Na Comex, divisão de metais da New York Mercantile Exchange (Nymex), o cobre com entrega agendada para dezembro encerrou a sessão em baixa de 0,85%, a US$ 3.7470 a libra-peso, ampliando a queda no mês para cerca de 2%. Na London Metal Exchange (LME), o cobre para três meses recuava 0,55%, a US$ 8.306,00 por volta das 14h06 (de Brasília).
Entre outros metais negociados na LME, no horário citado, a tonelada do níquel recuava 1,98%, a US$ 19.355,00. O contrato do alumínio cedeu 0,07%, a US$ 2.215,00 a tonelada, e a do estanho foi na contramão e subiu 0,59%, a US$ 25.650,00 a tonelada. A cotação do zinco cedeu 1,91%, a US$ 2.490,50 a tonelada. O contrato do chumbo era negociado a US$ 2.215,50 com desvalorização de 1,42%.
As curvas de contratos futuros do alumínio e do cobre estão em contango, o que indica que não há uma situação de aperto, escreveu o estrategista de commodities da Bank of America Securities, Michael Widmer, em relatório com data de 18 de setembro. Uma situação em contango ocorre quando os preços dos contratos futuros estão acima do preço spot ou à vista, o que é considerado um sinal de alta porque o mercado espera que o preço da commodity subjacente suba no futuro e, como tal, os participantes estão dispostos a pagar um prêmio por ela.

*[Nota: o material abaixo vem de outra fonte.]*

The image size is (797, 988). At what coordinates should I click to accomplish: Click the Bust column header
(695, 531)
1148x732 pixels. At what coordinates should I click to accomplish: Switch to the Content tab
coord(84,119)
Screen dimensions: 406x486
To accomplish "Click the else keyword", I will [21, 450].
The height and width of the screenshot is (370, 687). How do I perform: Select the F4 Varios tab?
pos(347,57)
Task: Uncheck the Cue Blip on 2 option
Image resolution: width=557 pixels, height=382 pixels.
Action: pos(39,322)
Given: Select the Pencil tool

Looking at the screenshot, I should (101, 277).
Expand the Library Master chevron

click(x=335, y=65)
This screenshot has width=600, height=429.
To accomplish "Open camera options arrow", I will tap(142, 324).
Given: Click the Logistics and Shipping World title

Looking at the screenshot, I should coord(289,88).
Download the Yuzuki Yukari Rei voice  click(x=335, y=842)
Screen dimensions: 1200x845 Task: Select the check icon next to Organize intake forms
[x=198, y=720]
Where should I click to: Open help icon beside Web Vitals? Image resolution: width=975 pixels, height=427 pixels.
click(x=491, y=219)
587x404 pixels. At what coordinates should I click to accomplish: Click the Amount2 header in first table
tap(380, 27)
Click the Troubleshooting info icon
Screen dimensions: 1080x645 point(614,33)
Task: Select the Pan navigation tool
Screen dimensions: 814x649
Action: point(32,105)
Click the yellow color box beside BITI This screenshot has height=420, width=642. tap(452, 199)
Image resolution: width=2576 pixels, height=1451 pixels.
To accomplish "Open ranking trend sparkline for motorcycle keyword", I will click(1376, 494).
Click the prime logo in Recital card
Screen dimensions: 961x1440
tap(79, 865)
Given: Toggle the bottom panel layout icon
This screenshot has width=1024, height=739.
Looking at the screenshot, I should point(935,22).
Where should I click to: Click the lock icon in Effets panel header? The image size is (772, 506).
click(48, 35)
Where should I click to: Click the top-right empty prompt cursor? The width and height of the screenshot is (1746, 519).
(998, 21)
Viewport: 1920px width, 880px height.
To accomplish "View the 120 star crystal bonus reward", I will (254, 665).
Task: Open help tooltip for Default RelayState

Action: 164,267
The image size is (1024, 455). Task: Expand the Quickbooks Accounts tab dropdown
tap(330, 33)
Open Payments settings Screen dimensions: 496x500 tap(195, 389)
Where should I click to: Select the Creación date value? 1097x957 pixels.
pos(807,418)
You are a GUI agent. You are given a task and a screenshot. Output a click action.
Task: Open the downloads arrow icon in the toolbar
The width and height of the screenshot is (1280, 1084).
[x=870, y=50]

“Com a procura (por metais) fora da China moderada, os traders podem não estar preocupados com os baixos estoques nos armazéns da LME, também porque há volumes estocados suficientes fora da LME”, escreveu em nota. De acordo com o analista, independentemente disso, os estoques estão comparativamente baixos e, se a procura aumentar, existe o risco de os dos contratos de time spread – de prazos diferentes – se tornarem muito voláteis, com as curvas passando de uma situação contango para backwardation – termo empregado no mercado financeiro quando o preço à vista de um ativo ou contrato é superior ao seu preço futuro.